_Records supplied_
________________________

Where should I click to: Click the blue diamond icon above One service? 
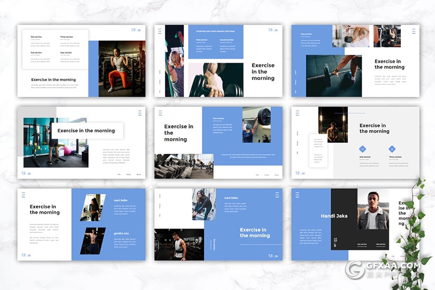coord(363,149)
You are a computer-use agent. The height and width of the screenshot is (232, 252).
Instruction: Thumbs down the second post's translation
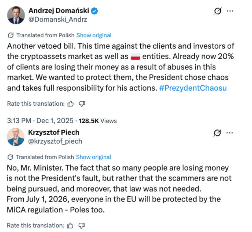click(x=82, y=225)
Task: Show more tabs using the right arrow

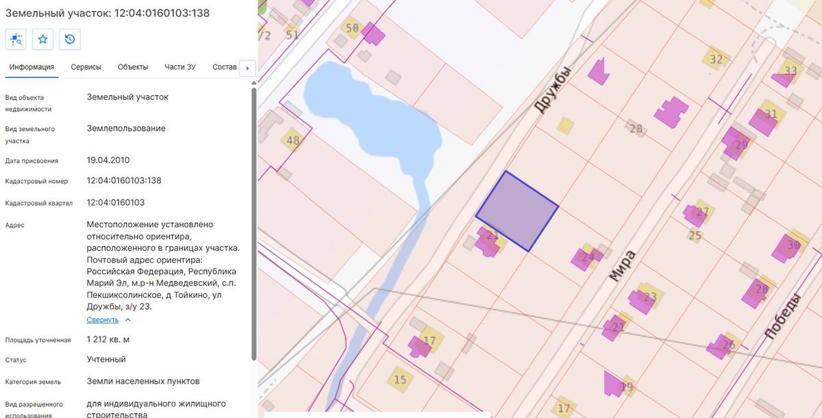Action: (247, 68)
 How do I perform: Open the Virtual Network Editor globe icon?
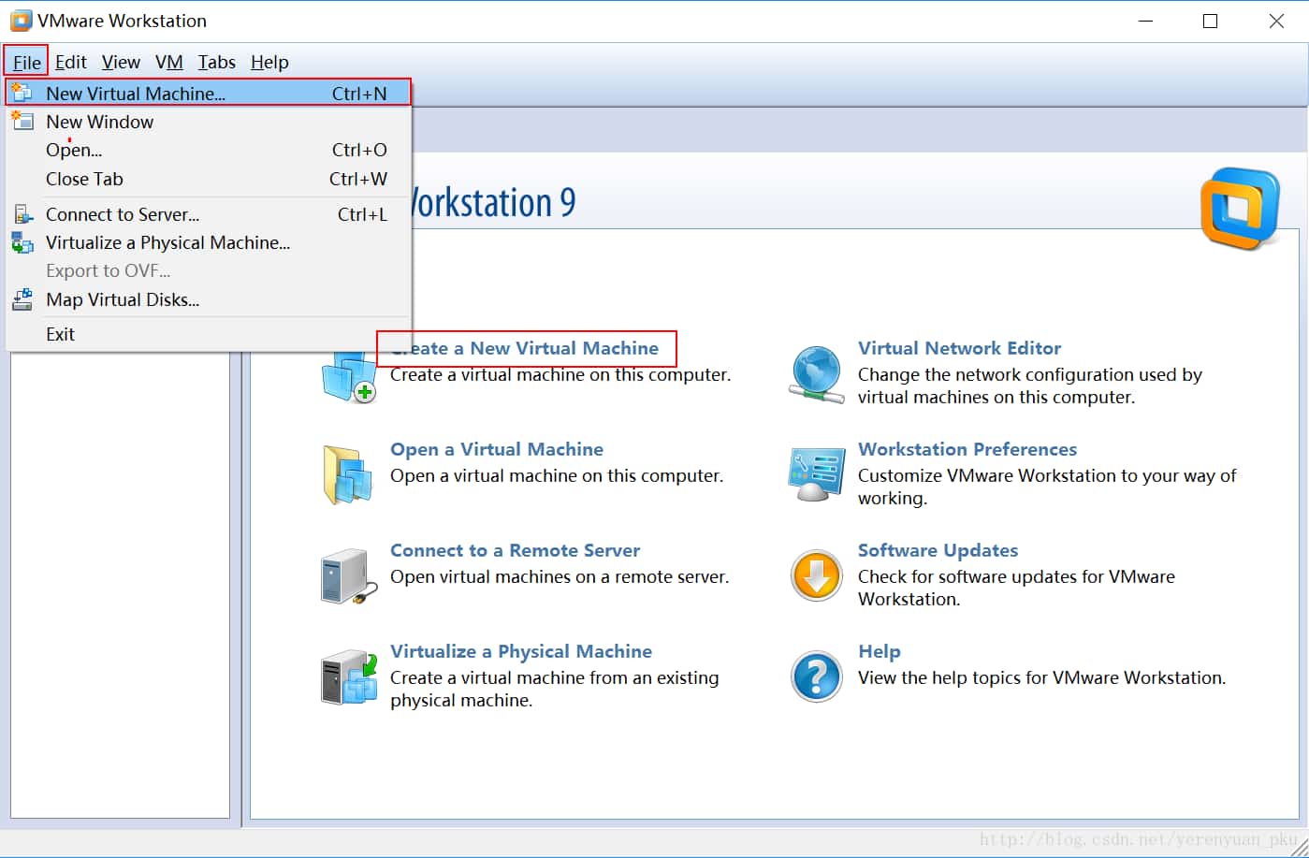[816, 374]
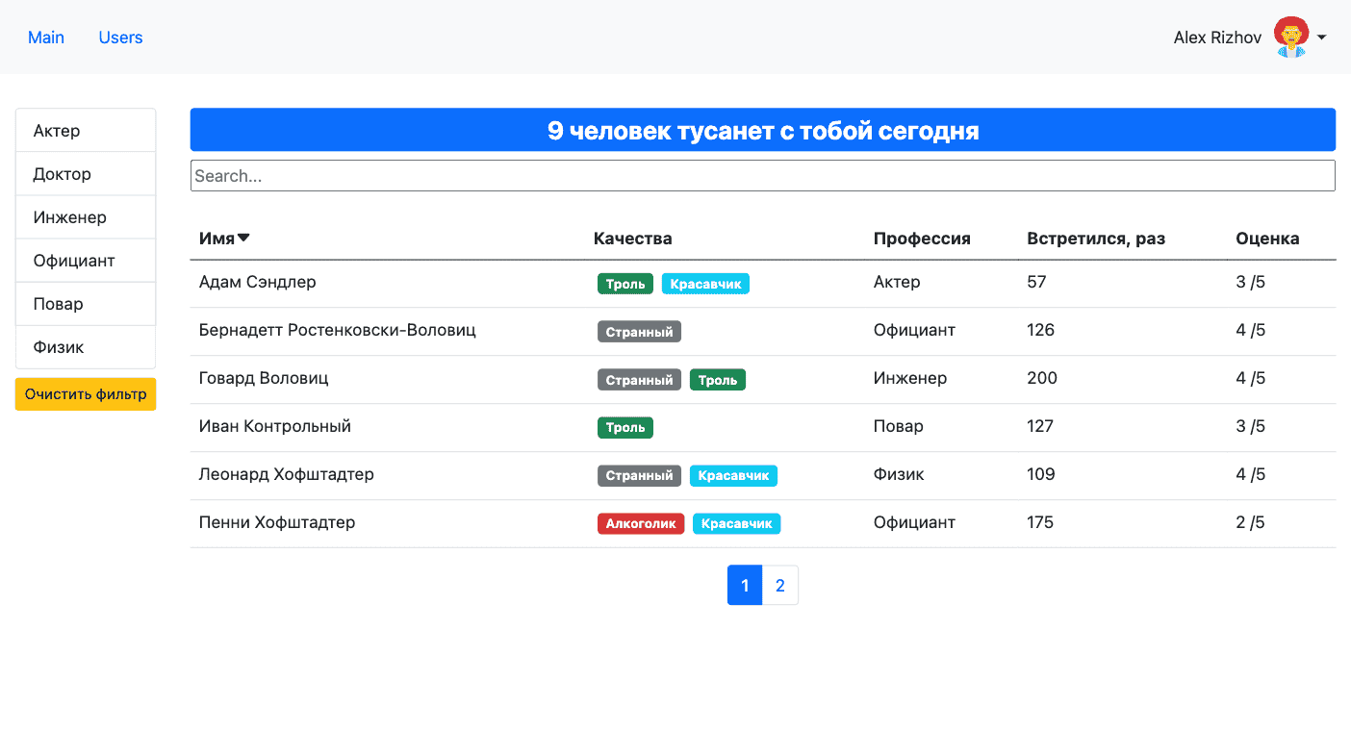This screenshot has width=1351, height=756.
Task: Sort by the Профессия column header
Action: click(921, 239)
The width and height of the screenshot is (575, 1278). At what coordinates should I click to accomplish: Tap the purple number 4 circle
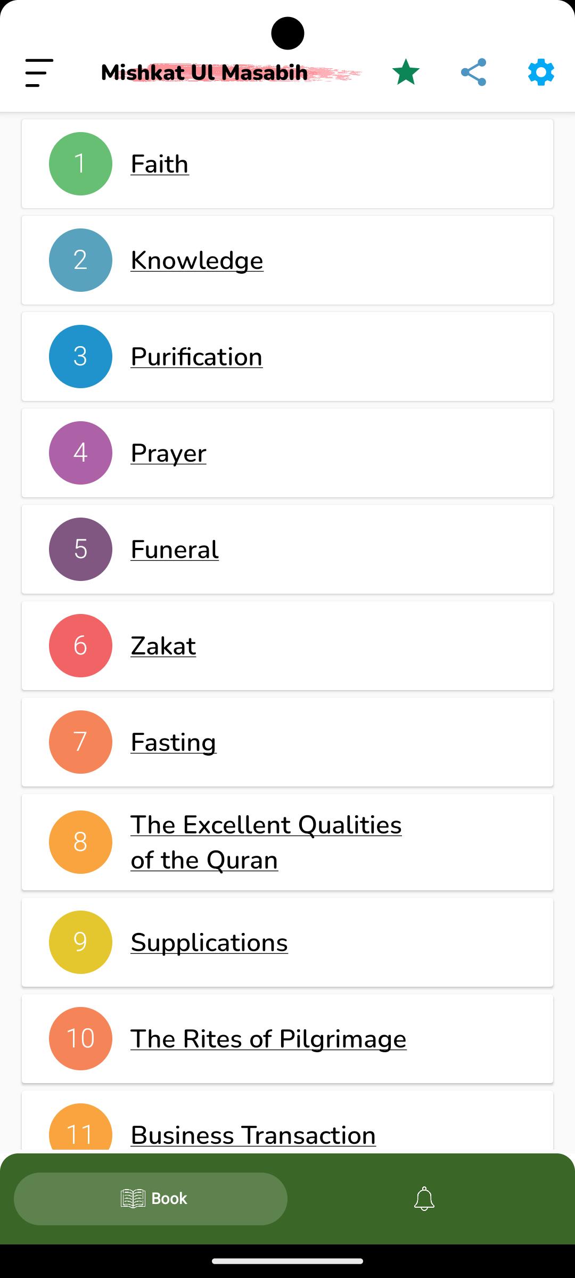pos(80,453)
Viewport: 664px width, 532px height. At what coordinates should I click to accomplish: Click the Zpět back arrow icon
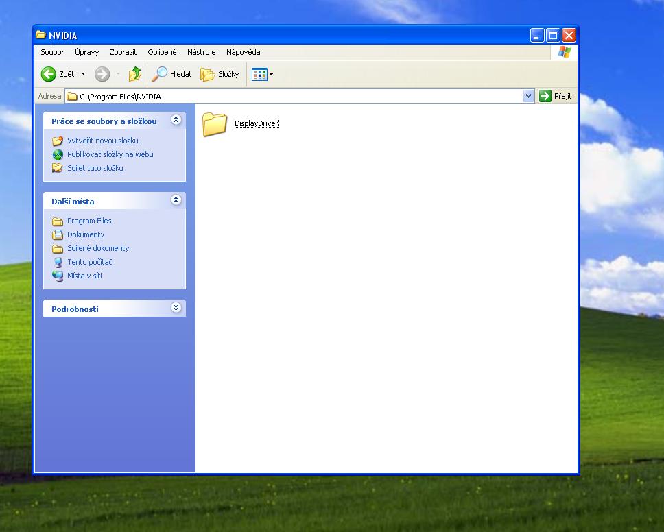pos(49,74)
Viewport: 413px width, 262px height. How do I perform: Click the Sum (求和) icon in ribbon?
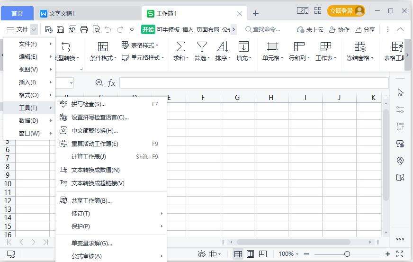click(x=180, y=46)
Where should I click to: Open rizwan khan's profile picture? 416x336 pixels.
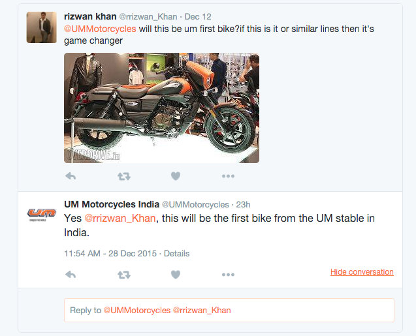[41, 27]
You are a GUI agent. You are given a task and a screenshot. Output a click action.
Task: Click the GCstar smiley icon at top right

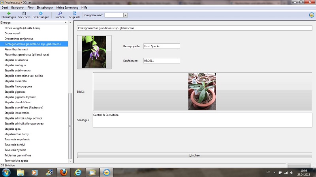(312, 15)
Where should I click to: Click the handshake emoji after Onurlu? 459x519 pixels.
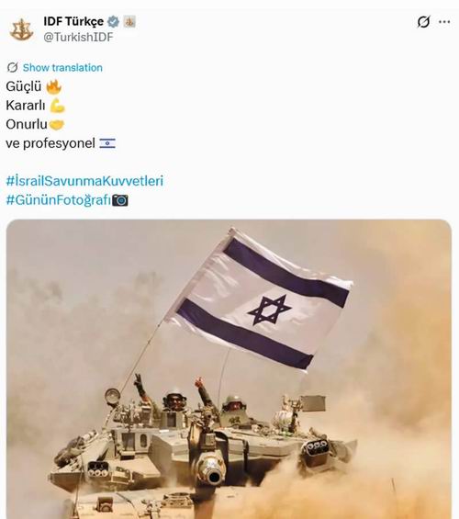pyautogui.click(x=56, y=125)
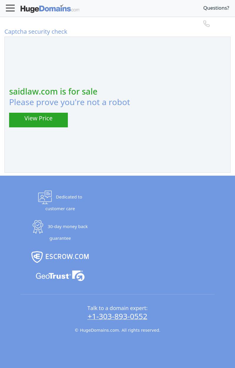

________________________

_Instructions to follow_
Lines from the one that contains "Where should I click to: Open" through the last line of the data above are to be extracted exactly, with no pictures and no other lines.

_Response to this task_
Where should I click to: Open rizwan khan's profile picture? 416x336 pixels.
[41, 27]
You are a GUI agent. You are given a task and a screenshot. Output a click action.
Task: Click the GCstar smiley icon at top right

(312, 15)
Where should I click to: Click the handshake emoji after Onurlu? 459x519 pixels.
pyautogui.click(x=56, y=125)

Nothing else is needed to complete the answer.